Boston Public Garden , Boston

Established in 1837 the Boston Public Garden is not only Boston’s oldest but also largest garden that has a total area of 64 acres. The park has a wide range of flora and vegetation on display for the visitors. The garden also has a pathway for people to walk and patches of luscious green grass around the park. There are also historical statues and figures of revolutionary American patriots who gave their lives for the country.

32. Pierce-Hichborn House, Boston

Pierce-Hichborn House, Boston

Pierce-Hichborn House is one of the oldest brickwork structures in Boston, Massachusetts. It was built for Moses Pierce around 1711 and was later owned by Nathaniel Hichborn. This house built in Georgian architecture is situated close to the famous Paul Revere House.

33. Brook Farm, Boston

Brook Farm, Boston

Brook Farm is a 188-acre stretch of a National Historic Site that is located in Boston, Massachusetts.
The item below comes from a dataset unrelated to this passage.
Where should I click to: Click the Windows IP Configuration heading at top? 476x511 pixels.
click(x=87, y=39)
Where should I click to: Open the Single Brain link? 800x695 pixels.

This farm was built and developed in 1841 as a part of an experiment by George Ripley. Brook Farm is also called as the Brook Farm Institute of Agriculture and Education and promoted community living based on transcendental ideals.
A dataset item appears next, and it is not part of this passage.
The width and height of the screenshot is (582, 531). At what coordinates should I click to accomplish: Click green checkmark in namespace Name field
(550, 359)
34. Harvard Stadium, Boston

Harvard Stadium, Boston

Located in Allston across Charles River, the Harvard Stadium is a U-shaped football stadium situated on the grounds of Harvard University. It is the United States’ oldest permanent structure for intercollege athletics.

35. Tremont Street Subway, Boston

Tremont Street Subway, Boston

Tremont Street subway is recognized as National Historic Landmark, as it is the nation’s oldest subway tunnel having opened in 1897 and running across 6-acres. It has paved way for the development of subways in the United States and is still in use, making it the world’s third oldest subway system to be running by the means of electric traction.

36. Charles River Esplanade, Boston

Charles River Esplanade, Boston

Charles River Esplanade is a public park on the south bank of Charles River. It is situated in the Bay Area and lies away from the Boston mainframe neighborhoods, separated by the high-speed Storrow Drive. There are eight passageways and two bridges at the extreme ends that connect it to the city.

37. Boston Massacre Site, Boston

Boston Massacre Site, Boston

Boston Massacre Site is basically a cobblestone that is market at the position of the incident for commemoration. It was on 5 March 1770 that five civilians were killed by the British in gunfire, and that enraged the Bostonians. It led to the English being driven out of Boston for about four years.

38. Boston Harbour Islands, Boston

Boston Harbour Islands, Boston

Boston Harbour Islands is a collection of islands and a peninsula that are ideal for a day away from city life. This stretch of over 1400-acres has a plethora of options for all types of people. Be it hiking, picnic in the sun, laying around the beach, or historical inquisitiveness, Boston Harbour Islands have it all.

This list of the top 21 historical sites in Boston is structured to help one prioritise according to the time and budget at hand and enjoy the stay to fullest.